**Source excerpt**.
* Begin *
Then the laws changed, so now our focus really is getting people into legal Airbnbs, because as an ambassador you wanna know that what you’re doing is okay and it’s not gonna change significantly in the next few years, depending on what the city council decides.

Joe Fairless: Yes. And as a human being it’s good to do legal things…

Erin Spradlin: [laughs] That too, that too.

Joe Fairless: That’s normally good advice. [laughs]

Erin Spradlin: Laws exist for a reason…

Joe Fairless: Yes. What were you and your husband doing professionally, prior to getting your real estate license and going all-in with real estate?

Erin Spradlin: I was a digital marketing director and he worked for the State Supreme Court in communications. I actually think both of those past careers have been really beneficial for us… Because I think we came to real estate with a professional background, so we had an idea as far good communication, or what that looked like, and also being able to support or justify whatever recommendations you’re making to clients, and then also just understanding — I know we both felt like we didn’t understand really the value of a real estate agent before we got into it, so we felt like being professionals, we could kind of explain what our value-add was, and then also get back, have good communication, explain things in a way that we didn’t necessarily feel like we’d had that experience in the past when we’d worked with real estate agents.

Joe Fairless: Let’s talk about what you offer exactly. Who is your ideal client and what do you do for them?

Erin Spradlin: Our ideal client is usually a homebuyer, and a homebuyer that’s looking to knock down their mortgage, or cover their mortgage primarily with short-term rentals. The way we go about that is that we research the laws for whatever city they’re looking in; whether or not that city has passed the law, if they haven’t passed the law, what that law looks like, also the temperament of the city council, if the city council is discussing it and researching it and just hasn’t made a decision yet… And then installing them in some kind of property that works for them.

A lot of times what that looks like is a basement apartment. Sometimes that’s a full duplex, so it’ll be an up/down duplex, it’ll be zoned that way, and have a kitchen downstairs… And then sometimes it just looks like a basement with a back entrance, where you can really knock out the rest of the house, but then you’re not seeing the Airbnb guests all the time, it’s still legal… But that property might not have a kitchen and it might still be zoned for a single-family house, but it’s still good for an Airbnb, and legal.

So a lot of our clients that come in have that profile, like “Okay, I wanna do this, but I wanna do it legally and I don’t know how the property works for that.” I think our value-add is coming in and saying “Okay, this is the law for that city, and these are the kinds of properties that work for that.”

Joe Fairless: So how do you make money when you do that?

Erin Spradlin: From my end or from my client’s end?

Joe Fairless: Your end?

Erin Spradlin: From my end, I’m a real estate agent, so I make the commission off of that. And then we have ongoing relationships; [unintelligible [00:06:43].23] if people will come in, they’ll buy their primary, and they’ll end up using that money to cut down their mortgage, and then they’ll turn around and buy an investment property… Whether it makes sense to do it short-term, because some cities allow short-terms for investors, or if it just becomes a long-term investment. Usually we just have ongoing relationships with clients based off of that model. And then we do that model as well, on some of our own properties.
* End *
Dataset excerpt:
* Begin *
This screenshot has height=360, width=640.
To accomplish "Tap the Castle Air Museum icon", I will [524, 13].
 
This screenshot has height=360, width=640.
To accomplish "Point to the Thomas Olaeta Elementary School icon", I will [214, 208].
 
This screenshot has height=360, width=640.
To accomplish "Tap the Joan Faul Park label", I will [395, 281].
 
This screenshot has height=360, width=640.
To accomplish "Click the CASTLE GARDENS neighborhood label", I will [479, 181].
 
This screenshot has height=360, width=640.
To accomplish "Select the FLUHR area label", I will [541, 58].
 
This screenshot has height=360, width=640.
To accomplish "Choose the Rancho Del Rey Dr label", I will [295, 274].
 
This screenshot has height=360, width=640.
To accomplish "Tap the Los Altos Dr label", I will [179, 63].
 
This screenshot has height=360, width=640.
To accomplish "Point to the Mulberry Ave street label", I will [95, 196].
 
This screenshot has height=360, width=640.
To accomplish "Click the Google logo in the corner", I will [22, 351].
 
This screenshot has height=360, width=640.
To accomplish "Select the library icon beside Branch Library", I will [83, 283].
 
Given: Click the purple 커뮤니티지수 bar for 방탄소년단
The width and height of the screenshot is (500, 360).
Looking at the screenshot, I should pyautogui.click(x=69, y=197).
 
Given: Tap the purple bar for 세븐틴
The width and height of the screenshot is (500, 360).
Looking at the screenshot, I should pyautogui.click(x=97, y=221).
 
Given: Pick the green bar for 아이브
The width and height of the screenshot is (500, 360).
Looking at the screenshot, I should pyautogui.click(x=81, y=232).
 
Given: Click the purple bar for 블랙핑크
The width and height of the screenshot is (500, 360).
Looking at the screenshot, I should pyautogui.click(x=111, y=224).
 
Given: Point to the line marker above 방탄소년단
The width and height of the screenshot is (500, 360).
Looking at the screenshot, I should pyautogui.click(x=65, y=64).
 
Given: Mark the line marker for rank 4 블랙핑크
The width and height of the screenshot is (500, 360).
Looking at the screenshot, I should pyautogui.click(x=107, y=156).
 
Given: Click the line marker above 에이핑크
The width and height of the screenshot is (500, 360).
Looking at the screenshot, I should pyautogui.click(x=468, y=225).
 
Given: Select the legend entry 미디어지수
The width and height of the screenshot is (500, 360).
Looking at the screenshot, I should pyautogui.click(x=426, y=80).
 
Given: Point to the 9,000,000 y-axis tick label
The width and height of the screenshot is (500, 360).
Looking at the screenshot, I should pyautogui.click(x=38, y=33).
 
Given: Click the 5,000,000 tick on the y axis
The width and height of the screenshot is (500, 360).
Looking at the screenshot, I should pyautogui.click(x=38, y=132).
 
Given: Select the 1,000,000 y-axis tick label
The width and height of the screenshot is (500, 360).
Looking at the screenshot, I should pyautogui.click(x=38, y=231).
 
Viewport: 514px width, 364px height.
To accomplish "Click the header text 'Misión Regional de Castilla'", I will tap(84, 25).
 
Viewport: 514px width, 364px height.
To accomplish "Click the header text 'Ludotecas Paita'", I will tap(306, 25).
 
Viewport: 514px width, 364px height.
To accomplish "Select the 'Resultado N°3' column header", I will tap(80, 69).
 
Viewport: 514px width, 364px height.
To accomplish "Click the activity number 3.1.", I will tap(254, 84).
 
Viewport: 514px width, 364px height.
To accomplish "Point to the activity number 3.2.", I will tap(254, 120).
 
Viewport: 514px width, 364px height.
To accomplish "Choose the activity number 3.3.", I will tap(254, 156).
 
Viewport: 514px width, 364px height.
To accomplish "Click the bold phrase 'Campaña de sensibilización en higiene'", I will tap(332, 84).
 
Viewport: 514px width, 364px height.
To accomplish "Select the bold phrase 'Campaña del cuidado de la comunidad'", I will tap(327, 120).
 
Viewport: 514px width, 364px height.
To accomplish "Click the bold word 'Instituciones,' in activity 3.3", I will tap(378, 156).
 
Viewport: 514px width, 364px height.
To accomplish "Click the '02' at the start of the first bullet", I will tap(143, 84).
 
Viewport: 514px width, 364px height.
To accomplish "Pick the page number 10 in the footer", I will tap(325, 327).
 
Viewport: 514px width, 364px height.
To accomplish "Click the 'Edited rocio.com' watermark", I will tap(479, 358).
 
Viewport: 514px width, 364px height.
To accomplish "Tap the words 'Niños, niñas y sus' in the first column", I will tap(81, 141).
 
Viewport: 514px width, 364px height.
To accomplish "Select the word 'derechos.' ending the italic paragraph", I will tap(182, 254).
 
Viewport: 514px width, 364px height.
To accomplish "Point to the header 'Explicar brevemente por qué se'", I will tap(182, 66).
* End *
**List of tasks**.
1. Answer these questions using the interview with Erin Spradlin:
(a) What job did Erin Spradlin hold before she entered real estate?
(b) Where did her husband work, and in what area?
(c) How does she herself earn money from helping clients?
2. List each type of property that the interview with Erin Spradlin names as commonly suitable for a legal Airbnb.

**The replies**.
1.
(a) She was a digital marketing director.
(b) He worked for the State Supreme Court, in communications.
(c) As a real estate agent, she earns the commission.

2.
- A basement apartment
- A full up/down duplex, zoned that way, with a kitchen downstairs
- A basement with a back entrance